Methodological Strengths
- Clinically relevant polymicrobial CLP model with treatment delayed to mimic real-world initiation.
- Direct comparison of continuous infusion vs bolus dosing using osmotic minipumps ensures steady exposure.
Limitations
- Mouse model findings may not translate directly to humans; organ-specific effects could differ clinically.
- Did not test multiple dosing rates or other infection sources; combination strategies were not evaluated experimentally.
Future Directions: Conduct PK/PD-guided dose-ranging trials of continuous AT in abdominal sepsis with liver-focused biomarkers and explore rational combinations for extrahepatic protection.

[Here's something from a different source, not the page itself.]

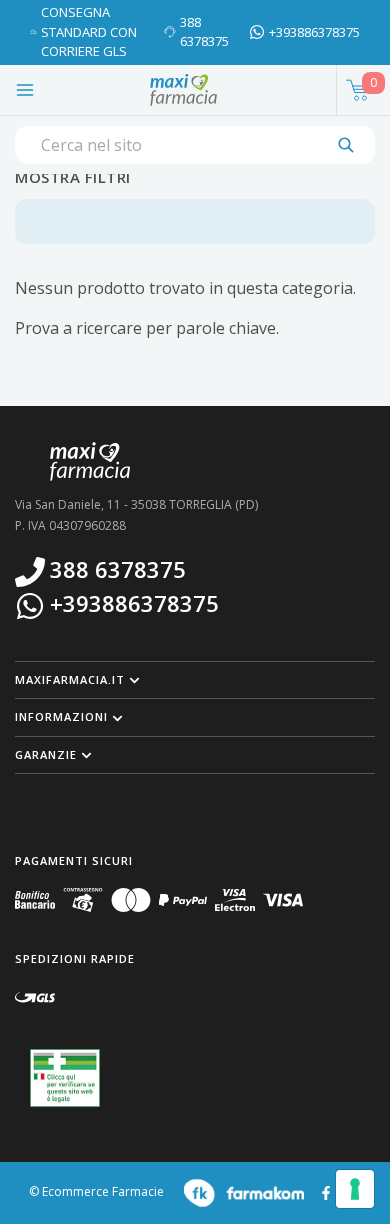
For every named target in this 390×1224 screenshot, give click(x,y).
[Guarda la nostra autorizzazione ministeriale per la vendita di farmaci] (65, 1078)
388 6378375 (204, 32)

BACKGROUND: Bolus antithrombin-III (AT) improved sepsis/organ dysfunction and survival in lipopolysaccharide/monomicrobial infusion pretreatment animal models; however, AT failed in clinical trials. Because insults and drug administration schedules differed between pre-clinical and clinical settings, we re-examined AT using a clinically relevant polymicrobial insult (cecal ligation and puncture, CLP) and a new method to continuously infuse AT after animals became ill. METHODS: Mice were catheterized with saline-filled osmotic minipumps. During CLP surgery we inserted AT- or saline-containing minipumps. We created and validated a ~ 6 h delay between sepsis induction and treatment. We compared delayed, continuous AT infusion with a conventional bolus AT injection using survival studies and 48 h studies. RESULTS: 6 h delayed, continuous AT infusion significantly improved 7d survival vs saline infusion (65% vs 29%, n = 21, p = 0.018) and vs a single injection of AT (65% vs. 19%, n = 21, p = 0.003). Delayed, continuous AT attenuated liver but not kidney or lung injury. Vascular leakage and inflammatory cytokines were suppressed only in liver. The highest accumulation of bacteria and thrombin at 48 h was in liver. AT did not change organ bacterial counts. CONCLUSIONS: Delayed, continuous AT infusion improved 7d survival after CLP compared to single bolus AT injection or continuous vehicle. Liver may be critical in abdominal sepsis because of bacterial accumulation and subsequent thrombin generation. AT may be protective due to attenuation of thrombin-induced vascular leakage, inflammation, and liver injury during CLP sepsis. Because other organs were unprotected, AT may be combined with drugs protecting different organs.